Many of the doctors that participated in the study reported that they perceived patients in larger bodies to be more annoying than patients in smaller bodies and that seeing larger patients was a waste of their time. Many also stated that they would enjoy their job less if their patients increased in size and that their patience diminished the heavier their patient was.
When thinking about why people in larger bodies may have poorer health outcomes than their smaller-bodied counterparts, we need to consider that it may be less to do with their body size and more to do with compromised medical care.
Fatphobia in the medical industry has the potential to lead to:
- Patients avoiding check-ups due to bias from their GP.
- Increased stress from shame and discrimination.
- Delayed diagnosis of illness due to failure to refer to further testing and/or inability to use diagnostic equipment.
- Medications and drug-based treatments being inappropriate for their weight.
- Refusal by surgeons to do life-changing surgery (for example, a knee replacement), which may cause difficulties with mobility and inability to exercise or access nutritious foods.

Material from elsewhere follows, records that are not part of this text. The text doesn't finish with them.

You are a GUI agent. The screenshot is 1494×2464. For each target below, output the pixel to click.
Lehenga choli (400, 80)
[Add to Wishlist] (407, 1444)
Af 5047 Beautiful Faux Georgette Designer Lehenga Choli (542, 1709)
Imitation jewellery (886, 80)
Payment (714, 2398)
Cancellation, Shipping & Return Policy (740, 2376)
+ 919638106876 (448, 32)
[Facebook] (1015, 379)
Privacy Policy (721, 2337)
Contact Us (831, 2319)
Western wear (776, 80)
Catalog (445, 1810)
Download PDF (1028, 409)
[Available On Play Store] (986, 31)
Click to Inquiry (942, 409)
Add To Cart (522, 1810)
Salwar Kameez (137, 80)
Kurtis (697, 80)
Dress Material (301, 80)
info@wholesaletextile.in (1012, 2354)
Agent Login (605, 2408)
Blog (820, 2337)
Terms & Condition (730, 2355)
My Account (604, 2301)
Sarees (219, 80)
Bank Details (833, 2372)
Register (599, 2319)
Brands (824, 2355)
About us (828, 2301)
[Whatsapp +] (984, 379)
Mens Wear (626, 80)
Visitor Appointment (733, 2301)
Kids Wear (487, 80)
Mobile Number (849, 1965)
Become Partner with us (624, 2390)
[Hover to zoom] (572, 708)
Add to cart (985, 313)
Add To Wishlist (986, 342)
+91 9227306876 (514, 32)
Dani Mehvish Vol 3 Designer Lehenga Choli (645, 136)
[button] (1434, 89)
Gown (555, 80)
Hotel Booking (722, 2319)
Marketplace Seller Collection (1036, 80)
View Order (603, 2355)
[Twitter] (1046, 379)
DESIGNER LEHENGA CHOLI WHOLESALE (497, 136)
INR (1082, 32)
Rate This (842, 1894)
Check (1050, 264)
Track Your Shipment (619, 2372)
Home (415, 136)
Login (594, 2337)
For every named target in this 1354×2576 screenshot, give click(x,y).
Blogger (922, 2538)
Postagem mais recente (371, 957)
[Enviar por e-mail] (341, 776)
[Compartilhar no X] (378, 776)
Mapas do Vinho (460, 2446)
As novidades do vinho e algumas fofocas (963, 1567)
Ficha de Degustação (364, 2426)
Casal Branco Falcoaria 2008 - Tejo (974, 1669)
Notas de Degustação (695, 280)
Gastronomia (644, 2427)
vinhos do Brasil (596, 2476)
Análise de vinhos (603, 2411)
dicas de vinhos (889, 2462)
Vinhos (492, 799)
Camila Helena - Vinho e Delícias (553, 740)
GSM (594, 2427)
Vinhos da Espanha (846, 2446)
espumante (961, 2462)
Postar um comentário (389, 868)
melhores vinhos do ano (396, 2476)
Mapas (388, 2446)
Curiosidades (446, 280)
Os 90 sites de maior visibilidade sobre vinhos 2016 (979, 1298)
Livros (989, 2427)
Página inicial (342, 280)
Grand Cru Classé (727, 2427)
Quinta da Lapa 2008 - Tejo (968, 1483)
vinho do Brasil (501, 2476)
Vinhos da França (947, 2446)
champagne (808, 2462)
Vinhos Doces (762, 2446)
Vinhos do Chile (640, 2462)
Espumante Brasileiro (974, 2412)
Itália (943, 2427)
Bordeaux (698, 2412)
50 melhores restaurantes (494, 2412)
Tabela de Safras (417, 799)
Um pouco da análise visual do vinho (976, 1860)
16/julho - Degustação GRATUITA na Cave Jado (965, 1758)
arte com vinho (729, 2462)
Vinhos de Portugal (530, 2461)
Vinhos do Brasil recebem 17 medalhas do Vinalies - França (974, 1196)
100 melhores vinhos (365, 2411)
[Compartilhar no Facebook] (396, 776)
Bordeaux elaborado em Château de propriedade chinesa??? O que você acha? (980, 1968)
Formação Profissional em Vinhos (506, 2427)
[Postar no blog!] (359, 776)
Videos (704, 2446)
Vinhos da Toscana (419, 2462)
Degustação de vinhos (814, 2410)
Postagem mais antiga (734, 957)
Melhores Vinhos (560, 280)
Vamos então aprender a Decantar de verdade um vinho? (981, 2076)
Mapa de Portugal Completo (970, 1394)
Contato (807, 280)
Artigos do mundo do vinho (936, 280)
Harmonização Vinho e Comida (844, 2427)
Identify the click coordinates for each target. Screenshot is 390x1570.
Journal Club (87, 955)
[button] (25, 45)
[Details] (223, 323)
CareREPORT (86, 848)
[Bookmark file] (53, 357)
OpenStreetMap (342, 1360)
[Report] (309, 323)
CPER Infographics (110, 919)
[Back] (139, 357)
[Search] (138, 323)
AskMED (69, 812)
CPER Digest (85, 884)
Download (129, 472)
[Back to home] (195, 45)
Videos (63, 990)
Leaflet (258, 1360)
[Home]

Data from the World Health Organisation estimates that around two-thirds of people in the Western world are classified as overweight or obese. This means that there’s a good chance that two-thirds of people are receiving sub-standard health care.
At Embody Health London, we make it a priority to do our part to counteract this by taking a weight-neutral approach to wellbeing. This means that we understand that weight is NOT a determinant of health. Instead of focusing on body size, we help our clients to become healthier by prioritising behaviours like nourishing their body with good nutrition, getting enough sleep and having an active lifestyle.
If you would like to learn more about our services email firstname.lastname@example.org and we will be thrilled to learn about your story and how we can support you!
Karli Battaglia MDiet, APD
EHL Team x
- Phelan S, Burgess D, Yeazel M, Hellerstedt W, Griffin J, van Ryn M. Impact of weight bias and stigma on quality of care and outcomes for patients with obesity. Obesity Reviews. 2015;16(4):319-326.
- Bamgbade O, Rutter T, Nafiu O, Dorje P. Postoperative Complications in Obese and Nonobese Patients. World Journal of Surgery. 2006;31(3):556-560.
- Hebl M, Xu J. Weighing the care: physicians’ reactions to the size of a patient. International Journal of Obesity. 2001;25(8):1246-1252.